Added cross-lingual docs and fixed references

x-tabdeveloping · x-tabdeveloping · commit ae9252d132c7 · 2025-02-19T10:29:24.000+01:00
diff --git a/docs/KeyNMF.md b/docs/KeyNMF.md
@@ -319,8 +319,10 @@ from turftopic import KeyNMF
 
 # Loading a parallel corpus
 ds = load_dataset(
-    "aiana94/polynews-parallel", "dan_Latn-hun_Latn", split="train"
+    "aiana94/polynews-parallel", "deu_Latn-eng_Latn", split="train"
 )
+# Subsampling
+ds = ds.train_test_split(test_size=1000)["test"]
 corpus = ds["src"] + ds["tgt"]
 
 model = KeyNMF(
@@ -336,10 +338,11 @@ model.print_topics()

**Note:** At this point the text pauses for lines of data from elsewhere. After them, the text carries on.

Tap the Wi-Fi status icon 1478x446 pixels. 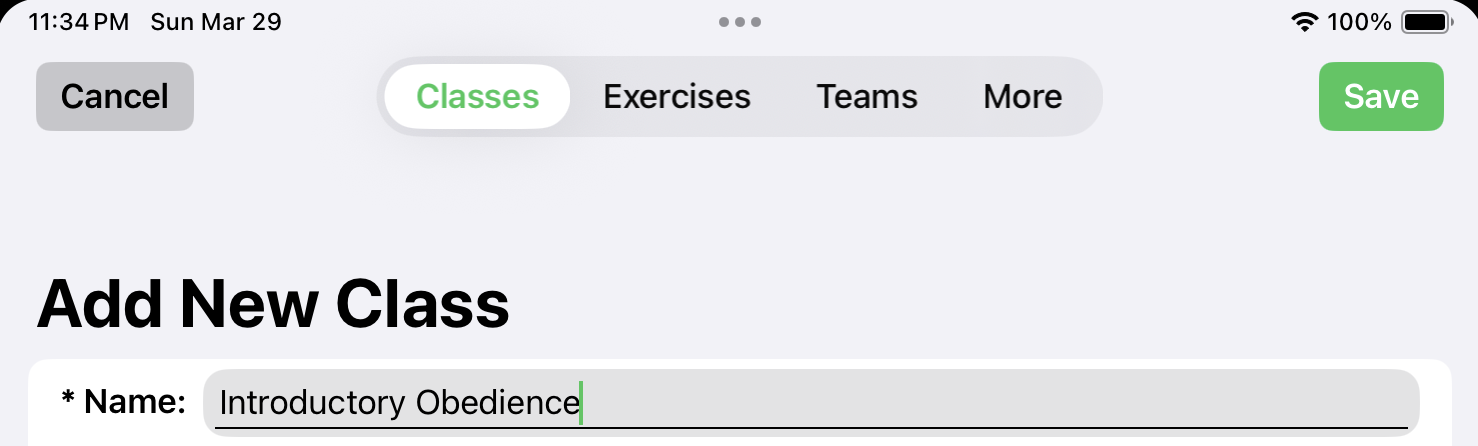coord(1305,22)
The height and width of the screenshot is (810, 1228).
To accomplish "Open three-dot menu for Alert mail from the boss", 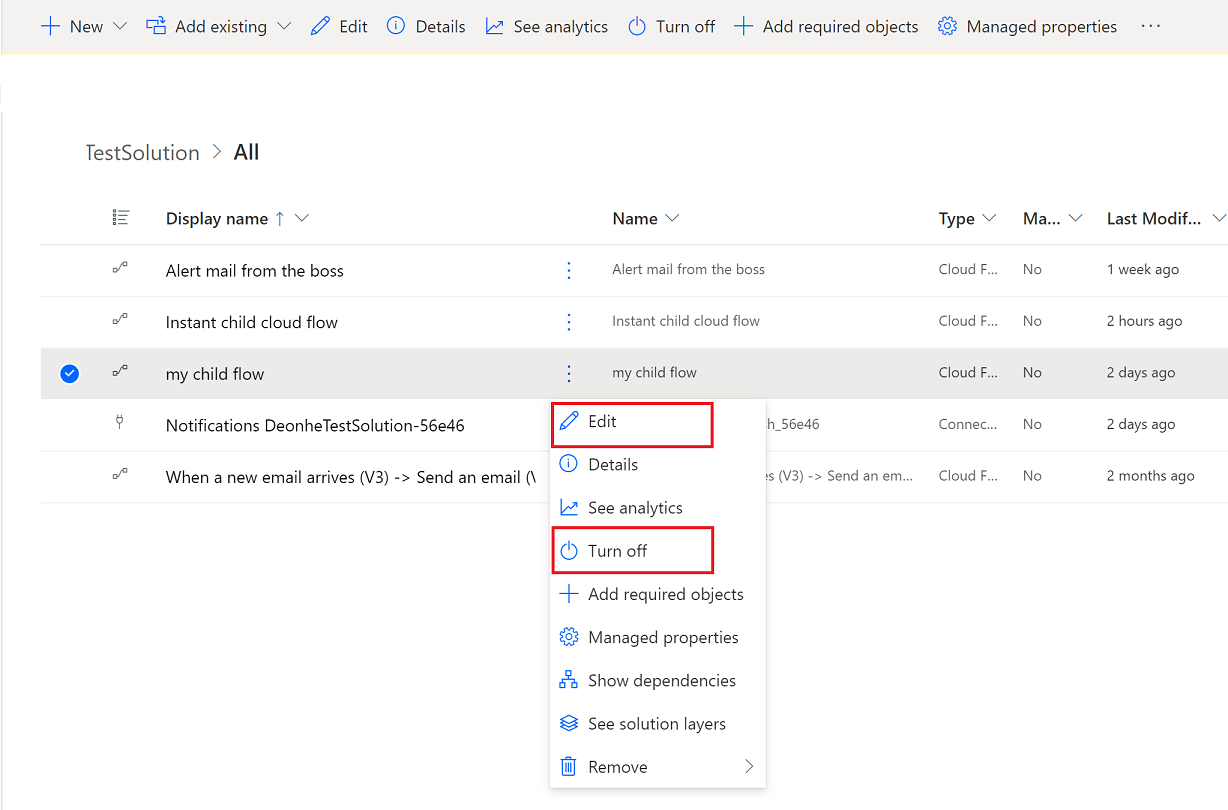I will tap(569, 270).
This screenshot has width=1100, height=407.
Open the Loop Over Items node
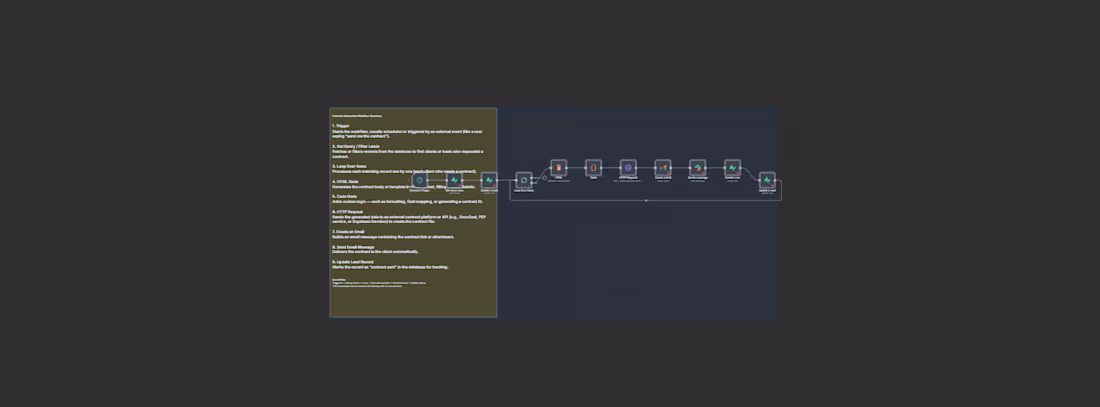click(x=524, y=180)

 | Topic ID | Highest Ranking |
 | - | - |
 | ... | |
-| 4 | internettets-internettet-interneten, nyitottság-åbne-åbnede, censurer-cenzúra-cenzúrázása, crowdsourcing-crowdsourcinghez, ytringsfrihed-szólásszabadság, hálózat-netværke-netværket, kommunikálhat-kommunikere, orosz-oroszországi-oroszországban, lært-uddanelse-oktatásnak, szabadság-szabadságát-friheder |
-| 5 | colombianske-colombia-kolumbiai, hangjai-voicesnál-voices, dignity-méltóság, béketárgyalásokba-béke-békét, női-nőket-kvindelige, áldozatok-ofre-áldozata, viszály-konflikter-konflikt, jogairól-rettighederne-jogainak, petronilas-petronila, bevæbnede-fegyveres-pisztolyt |
-| 6 | karikaturistára-karikaturtegning-karikaturista, bloggermøde-blogs-bloggere, hver-international-letartóztatásával, rslans-rslan, történetét-historier-biografi, kritikere-kritikát-kritisk, salvadori-salvador, szeptember-september-júliusban, aktivistát-aktivisták-aktivister, vietnami-vietnamesiske |
-| ... | |
+| 15 | africa-afrikanisch-african, media-medien-medienwirksam, schwarzwald-negroe-schwarzer, apartheid, difficulties-complicated-problems, kontinents-continent-kontinent, äthiopien-ethiopia, investitionen-investiert-investierenden, satire-satirical, hundred-100-1001 |
+| 16 | lawmaker-judges-gesetzliche, schutz-sicherheit-geschützt, an-success-eintreten, australian-australien-australischen, appeal-appealing-appeals, lawyer-lawyers-attorney, regeln-rule-rules, öffentlichkeit-öffentliche-publicly, terrorism-terroristischer-terrorismus, convicted |
+| 17 | israels-israel-israeli, palästinensischen-palestinians-palestine, gay-lgbtq-gays, david, blockaden-blockades-blockade, stars-star-stelle, aviv, bombardieren-bombenexplosion-bombing, militärischer-army-military, kampfflugzeuge-warplanes |
+| 18 | russischer-russlands-russischen, facebookbeitrag-facebook-facebooks, soziale-gesellschaftliche-sozialbauten, internetnutzer-internet, activism-aktivisten-activists, webseiten-web-site, isis, netzwerken-networks-netzwerk, vkontakte, media-medien-medienwirksam |
+| 19 | bundesstaates-regierenden-regiert, chinesischen-chinesische-chinesisch, präsidentschaft-presidential-president, regions-region-regionen, demokratien-democratic-democracy, kapitalismus-capitalist-capitalism, staatsbürgerin-citizens-bürger, jemen-jemenitische-yemen, angolanischen-angola, media-medien-medienwirksam |
 
 ## Online Topic Modeling
 
diff --git a/docs/clustering.md b/docs/clustering.md
@@ -4,7 +4,7 @@ Clustering topic models conceptualize topic modeling as a clustering task.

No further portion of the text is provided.